* Enunciado del ejercicio A *
Enumera, en el orden en que aparecen, todas las citas textuales entre comillas que recoge el fragmento sobre Bergoglio.
* Enunciado del ejercicio B *
Reproduce sin alteraciones el pasaje del fragmento sobre Bergoglio que se abre con las palabras "febrero, 17 días" y se cierra con "el papado adecuadamente.".

* Fragmento del texto *
↓
Historias de un Pastor

Edición: 
1142
Anticipo del nuevo libro sobre el Papa Francisco, de Sergio Rubin y Francesca Ambrogetti

Por Sergio Rubin y Francesca Ambrogetti

 

“Se dice que es un Papa conservador, pero acaba de tener un gesto revolucionario”, afirmó el cardenal Jorge Bergoglio el 11 de febrero

de 2013, apenas unas pocas horas después de que Benedicto XVI sorprendió al mundo con su renuncia —anunciada en latín ante un

consistorio de cardenales—, convirtiéndose en el primer Papa en casi ocho siglos en dimitir y generando la extraordinaria

circunstancia de la coexistencia de un pontífice emérito y otro en funciones. “Se trata de una decisión muy pensada delante de Dios y

muy responsable por parte de un hombre que no quiere equivocarse él o dejar la decisión en manos de otros”, consideró Bergoglio en

declaraciones a la agencia de noticias italiana ANSA. Ahora —como cardenal menor de 80 años— debía prepararse para viajar y

participar del proceso que desembocaría en la elección del sucesor de Joseph Ratzinger. Sin perder tiempo, sacó pasaje para el 28 de

febrero, 17 días después de la histórica renuncia. Pero un laico amigo, enterado de la fecha de partida que había escogido, lo

reprendió: “¡Cómo no vas a estar para la despedida del Papa!”.

 

Bergoglio, que era poco afecto a los viajes, y menos aún a estar un lapso prolongado fuera de Buenos Aires, se defendió diciéndole que

tenía mucho trabajo. No obstante, comprendió que la amonestación era atinada y que iba a incurrir en una desconsideración hacia un

pontífice que había tenido el coraje de protagonizar un enorme gesto de grandeza tras admitir por considerar que ya no contaba

con la fuerza para ejercer el papado adecuadamente.

 

Bergoglio volvió a recorrer a pie las pocas cuadras desde el arzobispado hasta las oficinas de la compañía aérea para cambiar su pasaje. A diferencia de la vez anterior, cuando no tuvo que esperar, en esta ocasión numerosas personas aguardaban ser atendidas. Así que sacó número, se sentó, metió la mano en un bolsillo, tomó el rosario y se puso a rezar. Ya llevaba unos cuarenta minutos de espera cuando llegó el gerente y al verlo lo invitó gentilmente a pasar a su oficina. Enterado de que quería adelantar la partida, se ocupó personalmente del trámite y le dijo: “Tiene suerte, por la nueva fecha le cuesta más barato: 140 dólares menos”. Eso sí, la de regreso la mantenía: era dos días antes del Domingo de Ramos porque quería presidir la celebración del comienzo de la Semana Santa (incluso, sabiendo que volvería cansado, optó por dejar escrita la homilía). Creía que eso era factible porque, por más largo que fuese el cónclave, un Papa no iba a asumir durante la Semana Santa.
↑
* Material *
↓
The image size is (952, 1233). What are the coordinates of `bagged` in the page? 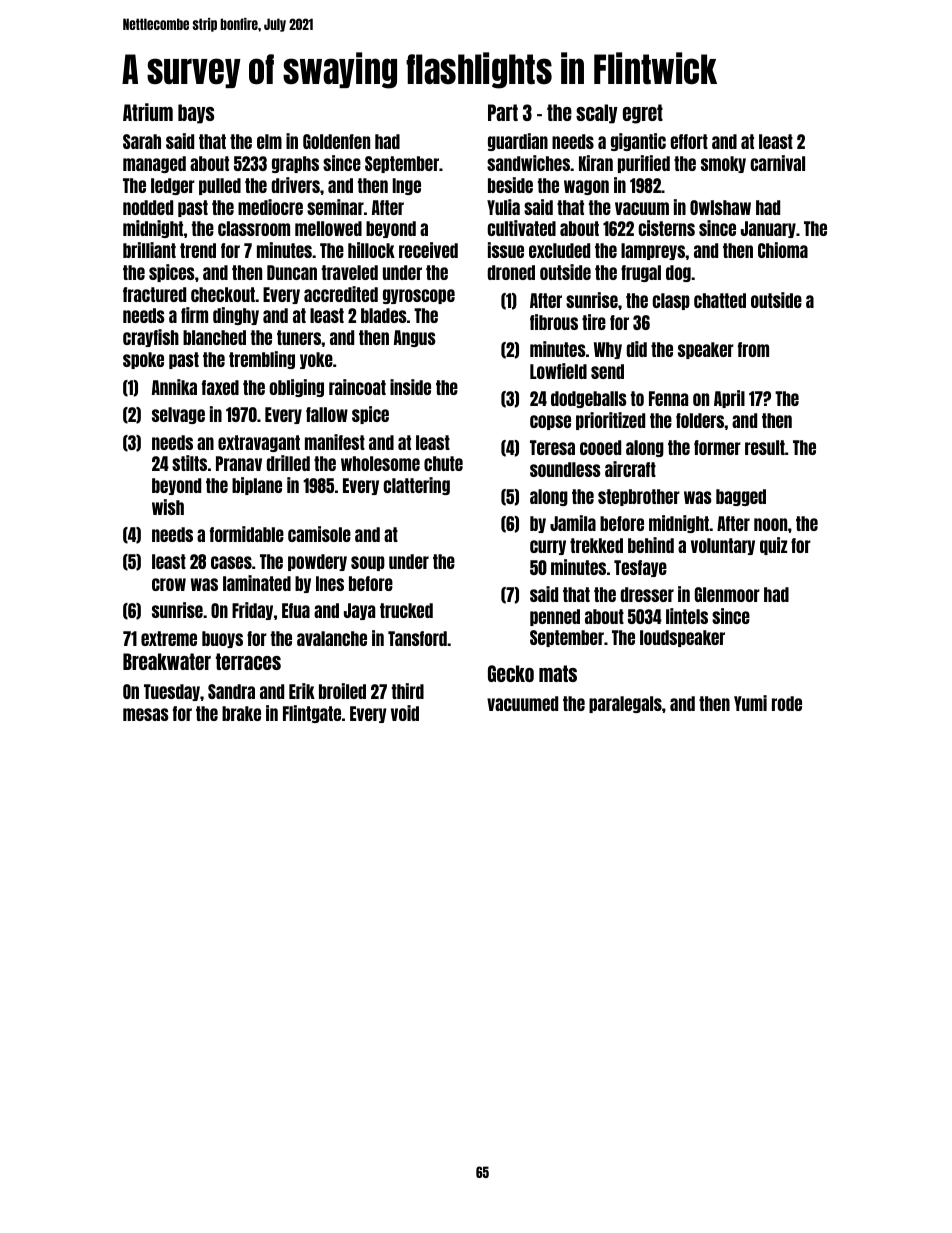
↑
* Solución del ejercicio A *
1. “Se dice que es un Papa conservador, pero acaba de tener un gesto revolucionario”
2. “Se trata de una decisión muy pensada delante de Dios y muy responsable por parte de un hombre que no quiere equivocarse él o dejar la decisión en manos de otros”
3. “¡Cómo no vas a estar para la despedida del Papa!”
4. “Tiene suerte, por la nueva fecha le cuesta más barato: 140 dólares menos”

* Solución del ejercicio B *
febrero, 17 días después de la histórica renuncia. Pero un laico amigo, enterado de la fecha de partida que había escogido, lo

reprendió: “¡Cómo no vas a estar para la despedida del Papa!”.

 

Bergoglio, que era poco afecto a los viajes, y menos aún a estar un lapso prolongado fuera de Buenos Aires, se defendió diciéndole que

tenía mucho trabajo. No obstante, comprendió que la amonestación era atinada y que iba a incurrir en una desconsideración hacia un

pontífice que había tenido el coraje de protagonizar un enorme gesto de grandeza tras admitir por considerar que ya no contaba

con la fuerza para ejercer el papado adecuadamente.